Just off the top of my head, you're going to have issues about what sort of agreement they had (in writing?).  And you'll have dissolution issues, because H wants out of the partnership.

Re: Help?
« Reply #2 on: March 23, 2007, 01:26:43 PM »
The question's worded somewhat confusingly.  H disapproves and wants out of what? The lease, the partnership (if there is one), both?

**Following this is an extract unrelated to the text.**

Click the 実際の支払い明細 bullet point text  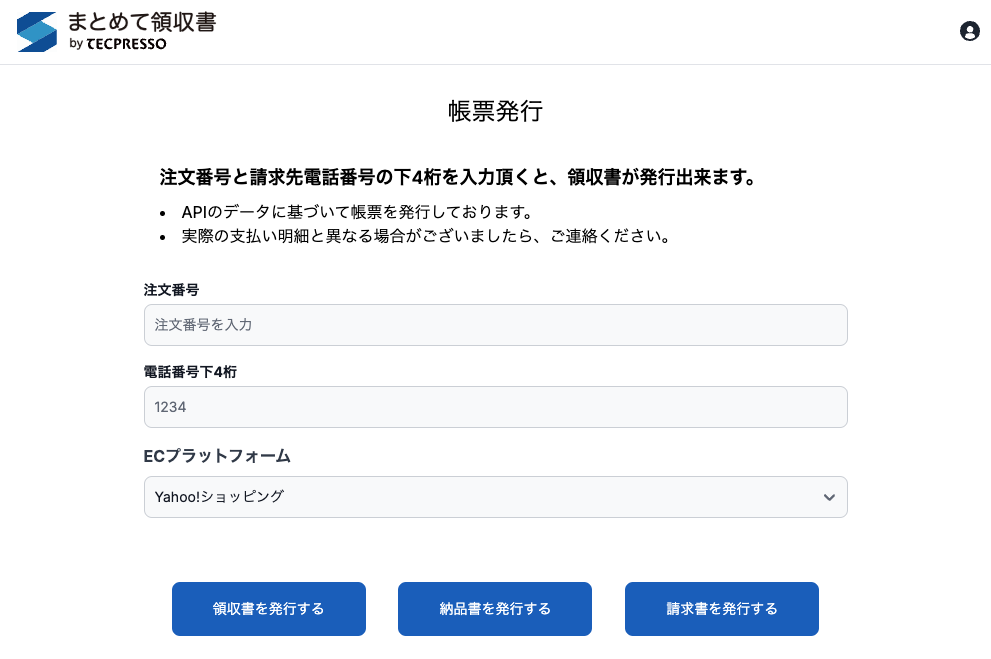pyautogui.click(x=424, y=237)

I don't see a breach of duty of loyalty (unless, perhaps, if G was not candid and did not disclose to H that he signed a new lease for the partnership).  It looks like you've got a simple partnership formed by implication here (go through the elements: manifestation of intent, mutual control, some form of contribution by either party, profit sharing).  If that's the case, either partner can unilaterally withdraw (barring an express partnership agreement to the contrary).  Even if there's an express partnership agreement preventing unilateral withdrawal, H can still withdraw, it's just that this will amount to wrongful dissolution and G will then be allowed to continue the partnership in H's absence (which would otherwise require G's consent) upon paying H the value of his partnership interest, minus goodwill, minus any damages caused by H's wrongful dissolution.

Plus, you've got G committing the partnership to a lease.  Is H bound by G's commitment to the lease?  Partners are both agents and principles for one another.  Under the RUPA, any partner can bind the partnership. And under RUPA, H would be liable on the lease to the extent that the partnership could not satisfy the obligation.

Those are a few things to think about, and I'm sure I'm missing quite a few more (having had Bus. Org. some time ago).